**EXERCISE MATERIAL:**
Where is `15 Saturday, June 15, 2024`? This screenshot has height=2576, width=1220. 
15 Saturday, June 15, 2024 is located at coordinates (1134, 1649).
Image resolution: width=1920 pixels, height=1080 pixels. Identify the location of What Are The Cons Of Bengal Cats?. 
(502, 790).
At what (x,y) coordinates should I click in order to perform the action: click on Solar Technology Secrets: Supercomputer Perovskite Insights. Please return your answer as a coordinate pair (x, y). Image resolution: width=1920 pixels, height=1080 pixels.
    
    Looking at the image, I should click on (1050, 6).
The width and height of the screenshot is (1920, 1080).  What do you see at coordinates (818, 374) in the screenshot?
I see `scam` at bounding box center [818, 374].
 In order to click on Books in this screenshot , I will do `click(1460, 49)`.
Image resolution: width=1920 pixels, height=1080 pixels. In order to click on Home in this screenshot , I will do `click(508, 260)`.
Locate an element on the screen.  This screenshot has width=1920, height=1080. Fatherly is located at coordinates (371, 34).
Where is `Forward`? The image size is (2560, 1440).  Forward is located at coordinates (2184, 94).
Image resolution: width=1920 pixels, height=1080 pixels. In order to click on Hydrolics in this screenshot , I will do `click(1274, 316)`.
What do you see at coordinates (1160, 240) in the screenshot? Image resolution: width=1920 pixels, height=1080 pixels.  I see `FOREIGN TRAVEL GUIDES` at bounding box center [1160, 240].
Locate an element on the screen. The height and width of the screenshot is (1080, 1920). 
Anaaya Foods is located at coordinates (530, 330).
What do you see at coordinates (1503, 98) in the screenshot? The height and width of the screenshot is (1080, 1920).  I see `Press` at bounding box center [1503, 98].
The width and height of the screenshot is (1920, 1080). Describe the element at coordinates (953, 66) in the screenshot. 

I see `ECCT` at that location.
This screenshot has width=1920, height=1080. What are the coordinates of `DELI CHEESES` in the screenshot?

**WHAT YOU ARE ASKED TO DO:** Rewrite the items above with "In order to click on" replaced by "To click on" wherever it appears, keeping everything else identical.

**RESULT OF THIS EXERCISE:**
Where is `15 Saturday, June 15, 2024`? This screenshot has height=2576, width=1220. 
15 Saturday, June 15, 2024 is located at coordinates (1134, 1649).
Image resolution: width=1920 pixels, height=1080 pixels. Identify the location of What Are The Cons Of Bengal Cats?. 
(502, 790).
At what (x,y) coordinates should I click in order to perform the action: click on Solar Technology Secrets: Supercomputer Perovskite Insights. Please return your answer as a coordinate pair (x, y). Image resolution: width=1920 pixels, height=1080 pixels.
    
    Looking at the image, I should click on (1050, 6).
The width and height of the screenshot is (1920, 1080).  What do you see at coordinates (818, 374) in the screenshot?
I see `scam` at bounding box center [818, 374].
 To click on Books in this screenshot , I will do `click(1460, 49)`.
Image resolution: width=1920 pixels, height=1080 pixels. To click on Home in this screenshot , I will do `click(508, 260)`.
Locate an element on the screen.  This screenshot has width=1920, height=1080. Fatherly is located at coordinates (371, 34).
Where is `Forward`? The image size is (2560, 1440).  Forward is located at coordinates (2184, 94).
Image resolution: width=1920 pixels, height=1080 pixels. To click on Hydrolics in this screenshot , I will do `click(1274, 316)`.
What do you see at coordinates (1160, 240) in the screenshot? Image resolution: width=1920 pixels, height=1080 pixels.  I see `FOREIGN TRAVEL GUIDES` at bounding box center [1160, 240].
Locate an element on the screen. The height and width of the screenshot is (1080, 1920). 
Anaaya Foods is located at coordinates (530, 330).
What do you see at coordinates (1503, 98) in the screenshot? The height and width of the screenshot is (1080, 1920).  I see `Press` at bounding box center [1503, 98].
The width and height of the screenshot is (1920, 1080). Describe the element at coordinates (953, 66) in the screenshot. 

I see `ECCT` at that location.
This screenshot has width=1920, height=1080. What are the coordinates of `DELI CHEESES` in the screenshot?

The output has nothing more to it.